Set the listing down exactly; no pictures.

─── Given data ───

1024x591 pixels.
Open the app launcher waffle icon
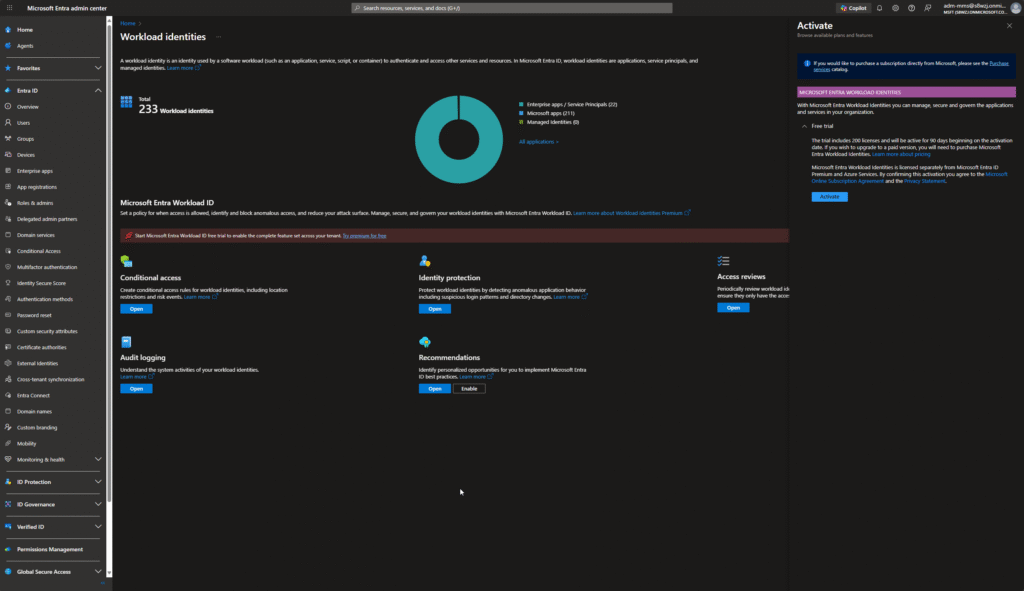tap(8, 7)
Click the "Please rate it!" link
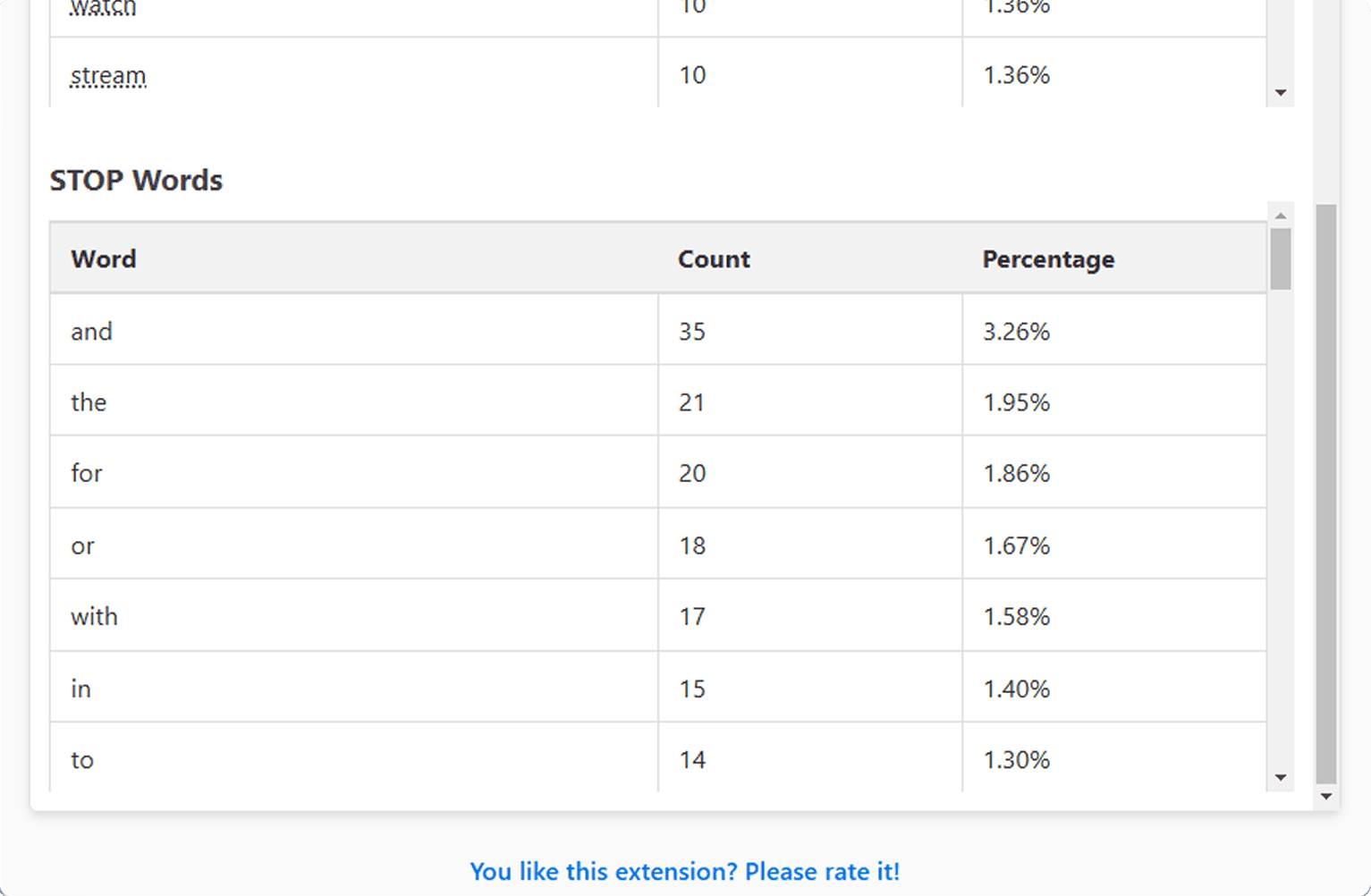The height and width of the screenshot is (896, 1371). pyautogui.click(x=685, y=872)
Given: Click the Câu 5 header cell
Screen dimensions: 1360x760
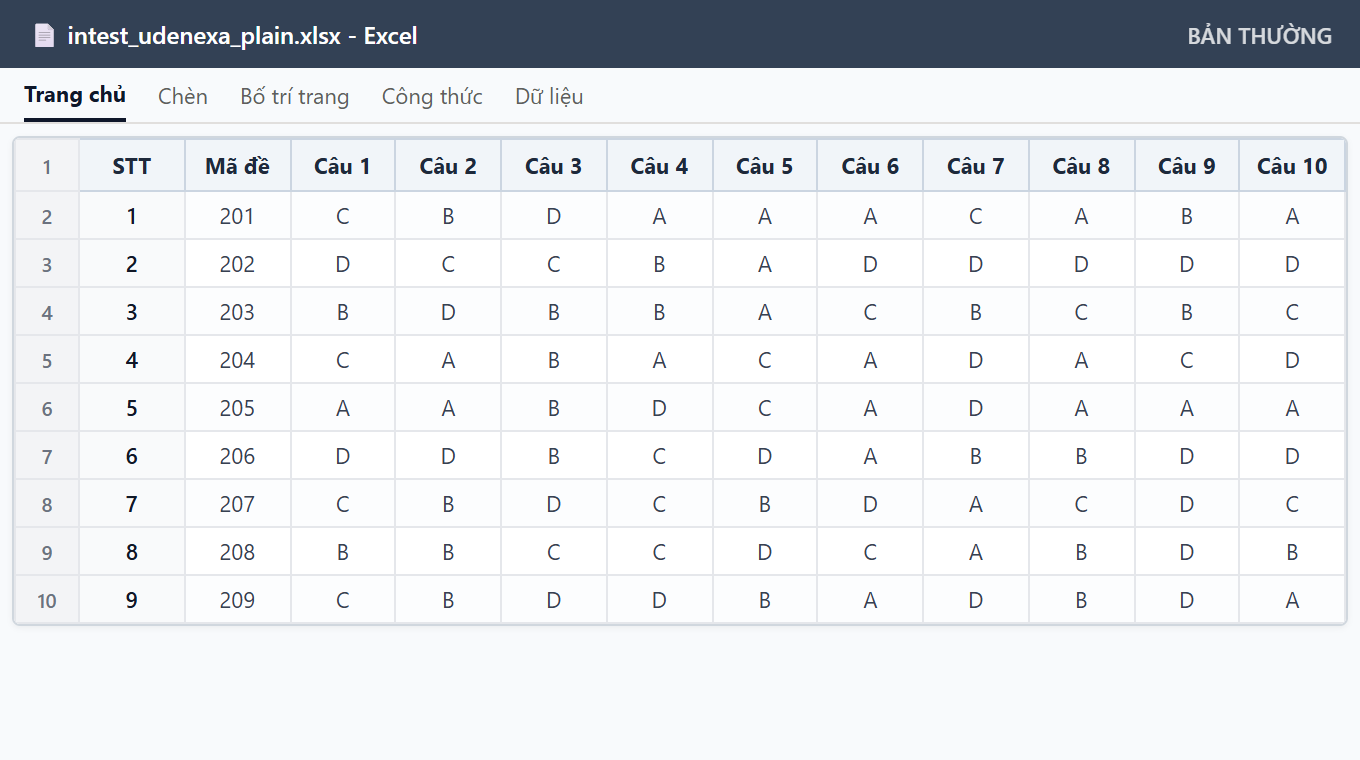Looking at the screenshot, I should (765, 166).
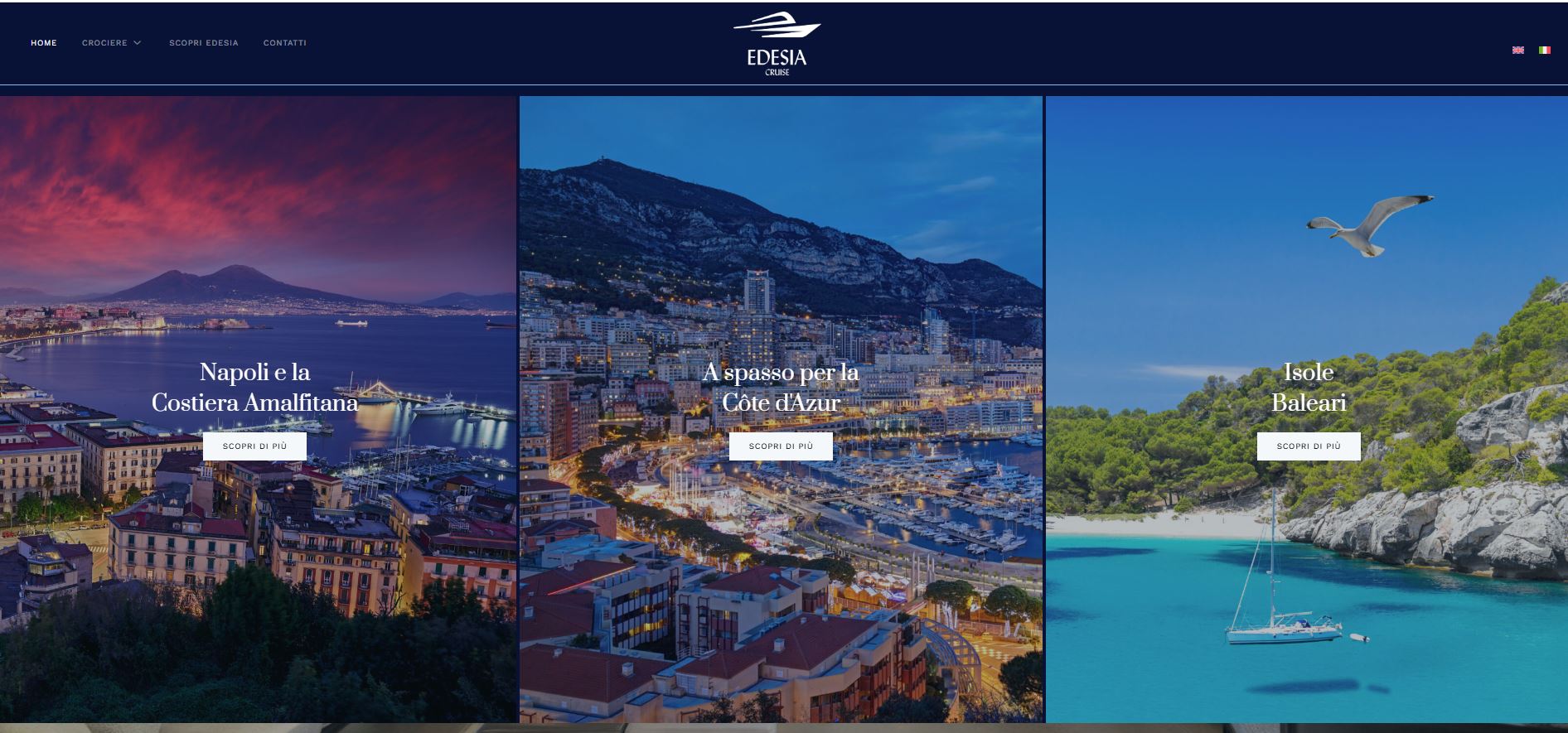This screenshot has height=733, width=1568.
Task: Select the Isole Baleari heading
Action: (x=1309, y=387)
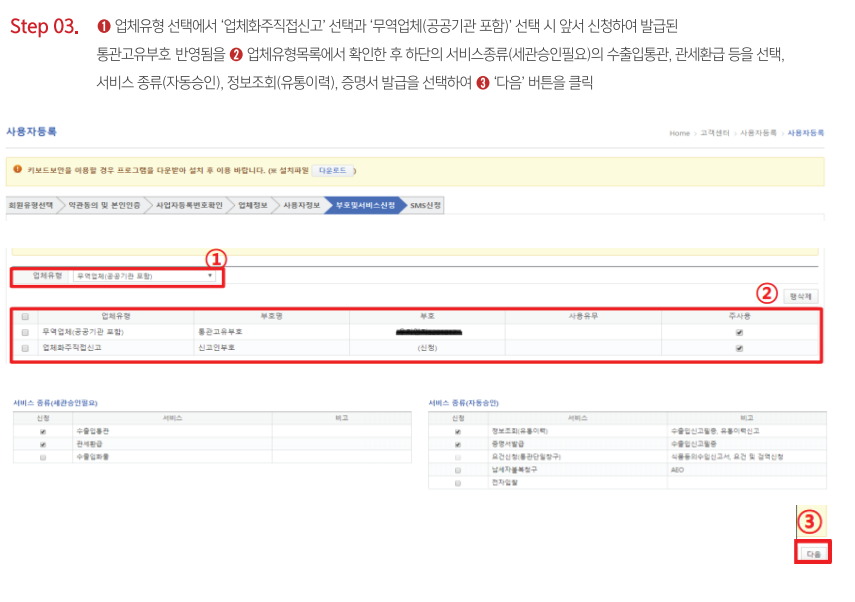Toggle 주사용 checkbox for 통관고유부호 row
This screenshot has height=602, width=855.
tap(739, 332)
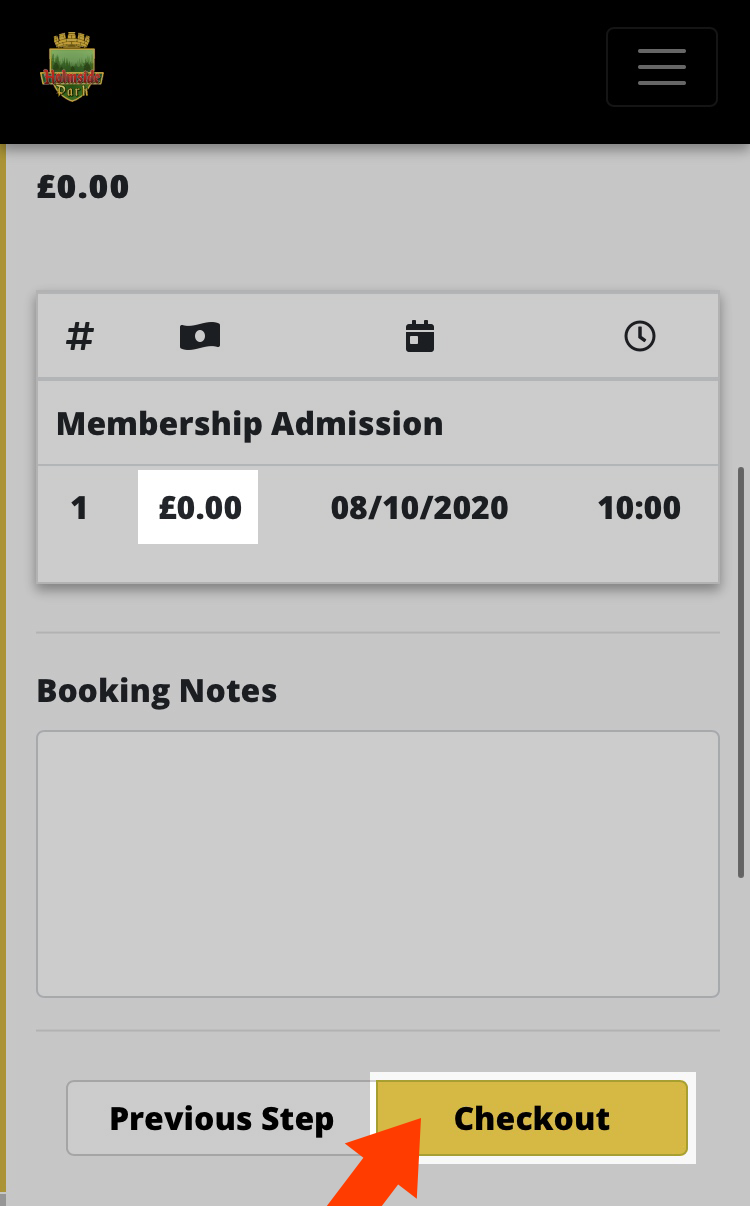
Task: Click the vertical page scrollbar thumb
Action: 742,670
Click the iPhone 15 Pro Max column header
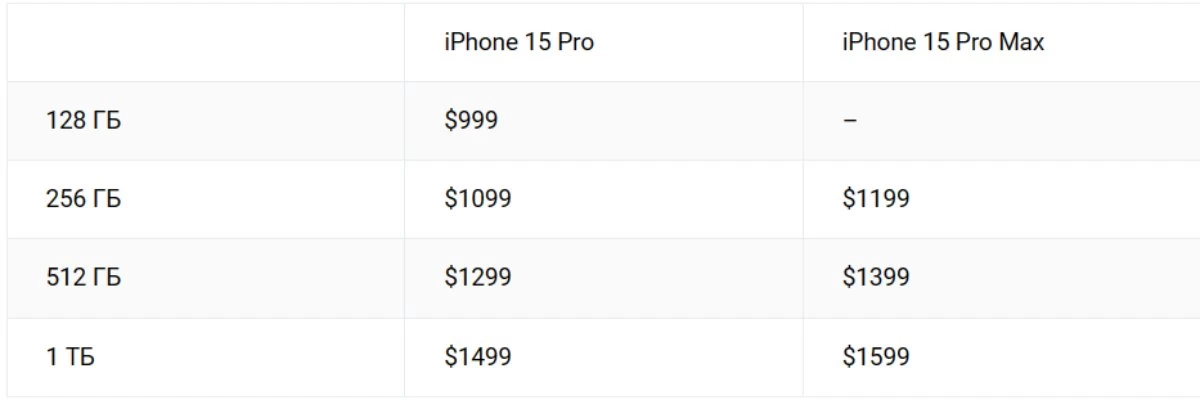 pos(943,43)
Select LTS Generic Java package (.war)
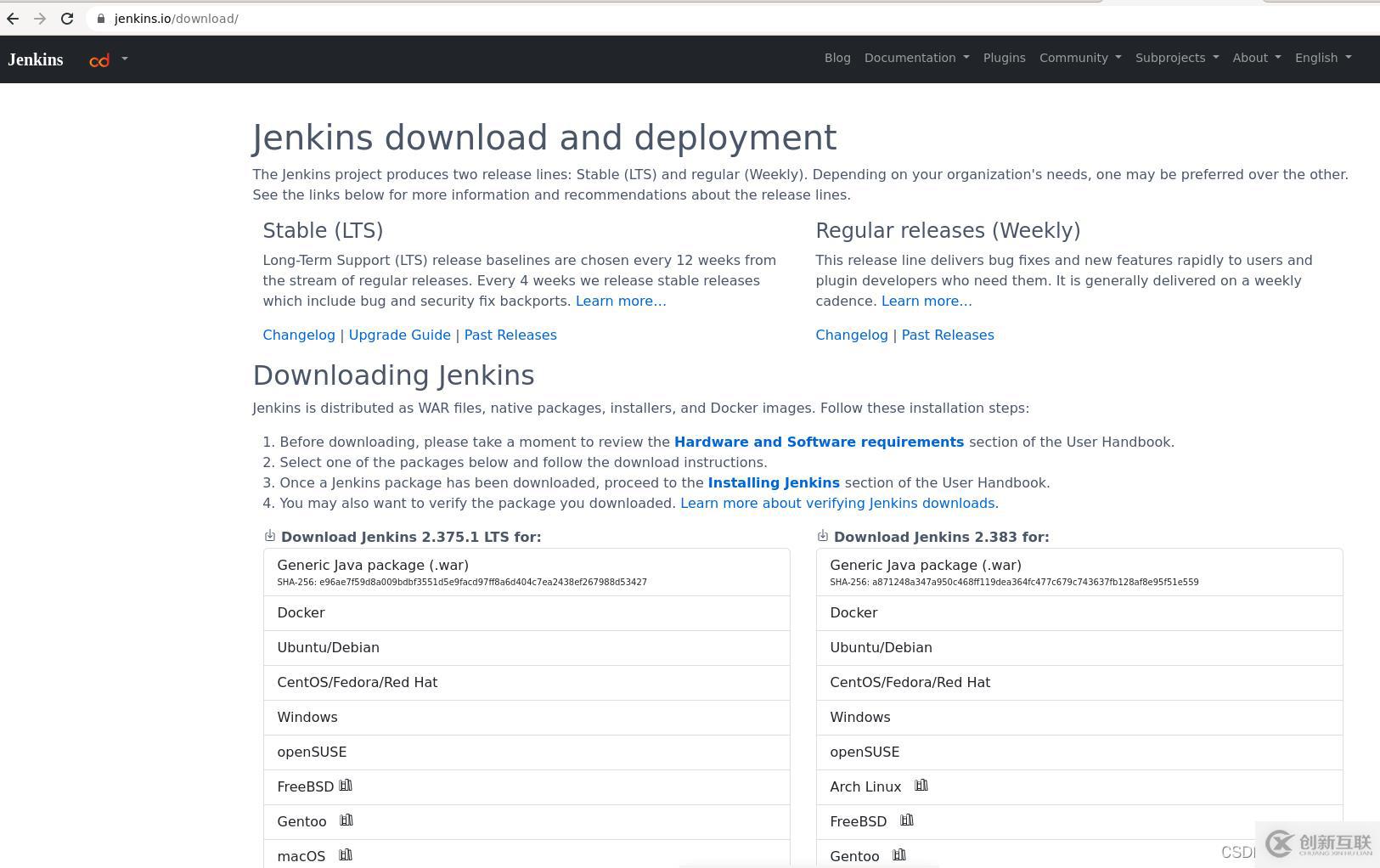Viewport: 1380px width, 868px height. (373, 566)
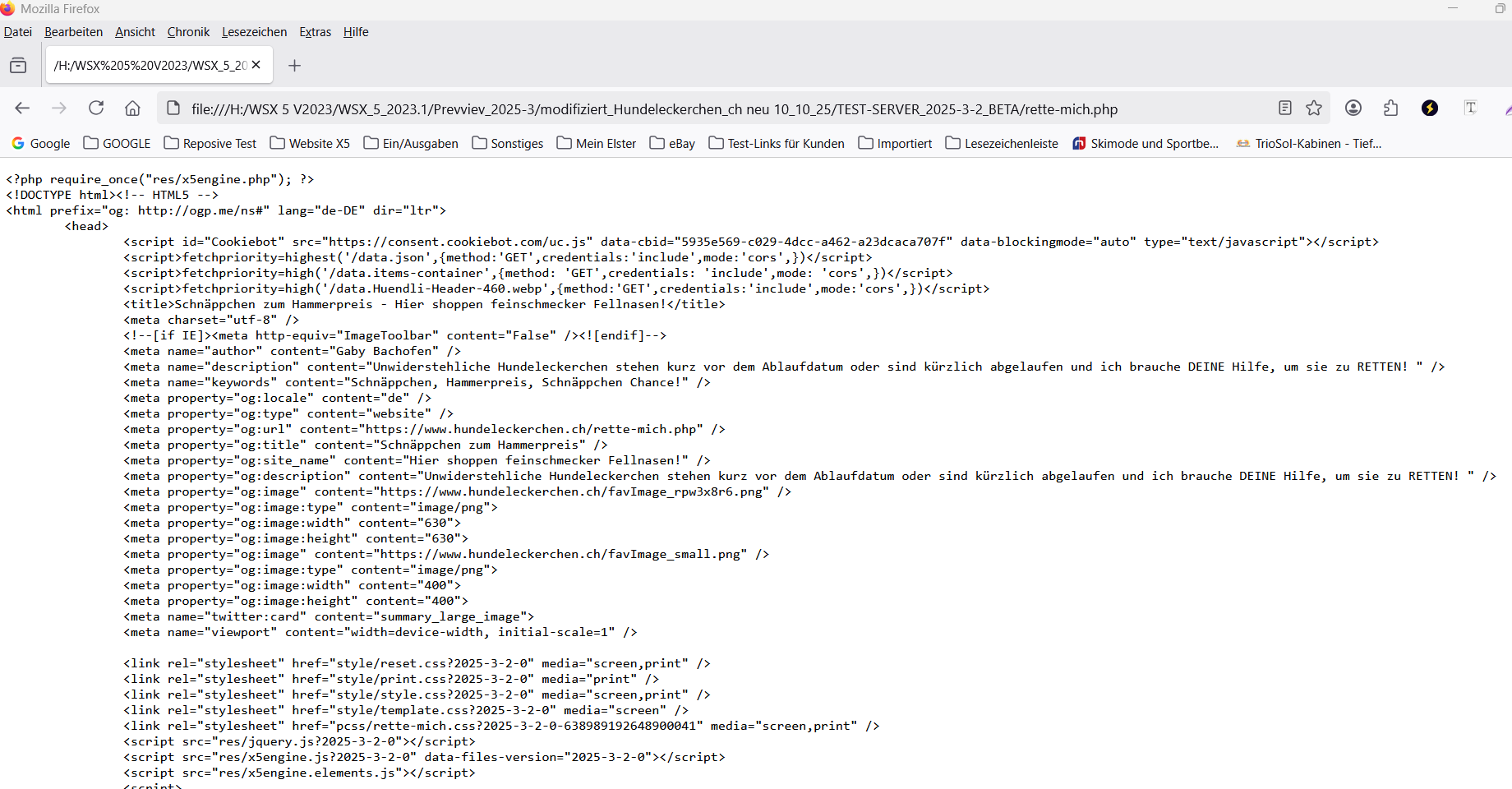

───

### Solution below
1024x591 pixels.
Open the app launcher waffle icon
tap(8, 7)
Click the "Please rate it!" link
The height and width of the screenshot is (896, 1371). pyautogui.click(x=685, y=872)
Given: Click the Câu 5 header cell
Screen dimensions: 1360x760
Looking at the screenshot, I should (765, 166).
This screenshot has height=733, width=1568.
Task: Select the Isole Baleari heading
Action: (x=1309, y=387)
Toggle 주사용 checkbox for 통관고유부호 row
This screenshot has height=602, width=855.
tap(739, 332)
Task: Click the vertical page scrollbar thumb
Action: 742,670
Click the iPhone 15 Pro Max column header
 pos(943,43)
Select LTS Generic Java package (.war)
Viewport: 1380px width, 868px height. (373, 566)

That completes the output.